The key is to do say, "I am going to suck at this until I suck less at it." and then the huge piece is forgiving yourself the natural conceits that your adult mind/ego puts in your way, after recognizing them. To become a student means to accept vulnerability, sometimes humilitation, even shame for the things you do wrong when you realize why you do them, and then deal with them in the psychological present instead of as just being a kid who grows out of it.
You can expect it to take 5-10 years to get as good or better than most of the kids who did something growing up.
Having that horizon in mind is useful because it makes the present less urgent. Start it for the challenge, but finish it for the pleasure.
+1 to challenge of learning a language as an adult. I feel that once you get older, you aren't in as many situations where you don't know what you're doing. Partially because it sucks to not know what you're doing, so you avoid those situations, and partially because you simply get better at the things that you do over time.
It's been helpful for me to remember that for every expert, there was a time when they were the same level as you are.
>You can expect it to take 5-10 years to get as good or better than most of the kids who did something growing up.
But they didn't skip those 5-10 years, they just started 5-10 years earlier. I spent 30 min a day on learning a new language for the last 4 years and I feel like fluency is inevitable, before I started I thought it was impossible throughout my entire childhood.
> When you become a beginner, you are, as much as anything, training your curiosity—and the related trait of openness to experience.
Are the Big 5 traits something you can actually train on? I've never seen anything to indicate that. I thought they were considered inherent. Would love more info if I have it wrong.
> particularly in these times of change and disorder, openness to experience is also a good way to prevent anxiety.
I thought this was a weird conclusion. I think of my self as pretty open to experience (maybe there's a unintuitive definition for this I'm unaware of?) But that is a conclusion I don't really relate to. I guess I'm open to new things but quite so "go with the flow". Seems contradictory out loud but I can't be the only person who feels that way.

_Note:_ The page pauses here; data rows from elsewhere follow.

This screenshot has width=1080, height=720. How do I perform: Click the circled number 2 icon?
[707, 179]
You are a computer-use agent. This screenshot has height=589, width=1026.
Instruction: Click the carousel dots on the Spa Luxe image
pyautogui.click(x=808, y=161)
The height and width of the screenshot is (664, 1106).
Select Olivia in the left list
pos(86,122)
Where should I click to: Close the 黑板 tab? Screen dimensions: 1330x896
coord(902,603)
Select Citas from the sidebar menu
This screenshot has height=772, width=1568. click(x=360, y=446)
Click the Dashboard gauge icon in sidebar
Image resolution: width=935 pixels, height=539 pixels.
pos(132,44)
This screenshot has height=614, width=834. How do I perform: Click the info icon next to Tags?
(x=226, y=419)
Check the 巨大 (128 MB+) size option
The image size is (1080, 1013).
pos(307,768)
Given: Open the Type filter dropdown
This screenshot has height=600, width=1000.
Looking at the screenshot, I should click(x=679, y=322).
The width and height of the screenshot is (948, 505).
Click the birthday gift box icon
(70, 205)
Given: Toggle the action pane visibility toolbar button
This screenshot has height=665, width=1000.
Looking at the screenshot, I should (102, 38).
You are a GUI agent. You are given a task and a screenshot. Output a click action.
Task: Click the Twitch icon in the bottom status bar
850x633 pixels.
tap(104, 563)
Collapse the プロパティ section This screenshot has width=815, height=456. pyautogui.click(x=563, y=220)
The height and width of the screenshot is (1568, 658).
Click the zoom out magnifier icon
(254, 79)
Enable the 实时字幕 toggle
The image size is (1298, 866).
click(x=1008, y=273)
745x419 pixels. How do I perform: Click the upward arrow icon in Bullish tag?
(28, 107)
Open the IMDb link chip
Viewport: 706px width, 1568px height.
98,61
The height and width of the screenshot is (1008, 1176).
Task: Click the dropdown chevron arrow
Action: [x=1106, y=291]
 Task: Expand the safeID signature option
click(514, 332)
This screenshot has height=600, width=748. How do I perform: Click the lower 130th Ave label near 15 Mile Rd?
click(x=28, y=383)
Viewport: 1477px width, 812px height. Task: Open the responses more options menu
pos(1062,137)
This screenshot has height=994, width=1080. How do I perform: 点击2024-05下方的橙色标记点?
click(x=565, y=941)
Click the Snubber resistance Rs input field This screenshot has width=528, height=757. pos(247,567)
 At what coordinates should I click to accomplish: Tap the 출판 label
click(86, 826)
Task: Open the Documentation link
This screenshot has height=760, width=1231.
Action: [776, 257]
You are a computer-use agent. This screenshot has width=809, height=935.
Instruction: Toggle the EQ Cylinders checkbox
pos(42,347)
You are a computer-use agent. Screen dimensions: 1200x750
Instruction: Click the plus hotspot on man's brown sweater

Also, I feel like this article seems to suggest mastery is achievable if you just work hard enough. My life experience with my own attempts to master things suggests otherwise. I don't know if everyone has it in them to actual master something.
I think openness to experience is only one part of the equation. There are other parts, e.g., what are your goals? How do you deal with your emotional state if the experience doesn't go your way? And many more. It's quite complex.
There is a treatment called exposure therapy [0] which actually is used to threat anxiety and for one helps with emotional processing.
I've noticed that it's really difficult for me to be bad at something, by which I mean that of my brain hasn't decided that it really needs to keep doing something, I gravitate towards things that I'm already decent at even if I don't really feel like I enjoy it.
Doing even things that I might initially enjoy quickly becomes extremely stressful if I can't observe myself making progress. Forcing things works for a while, but is not sustainable.
Sometimes there's also this weird disconnect between what I want to work on and the things my unconscious brain wants to work on, and that does get stressful as well.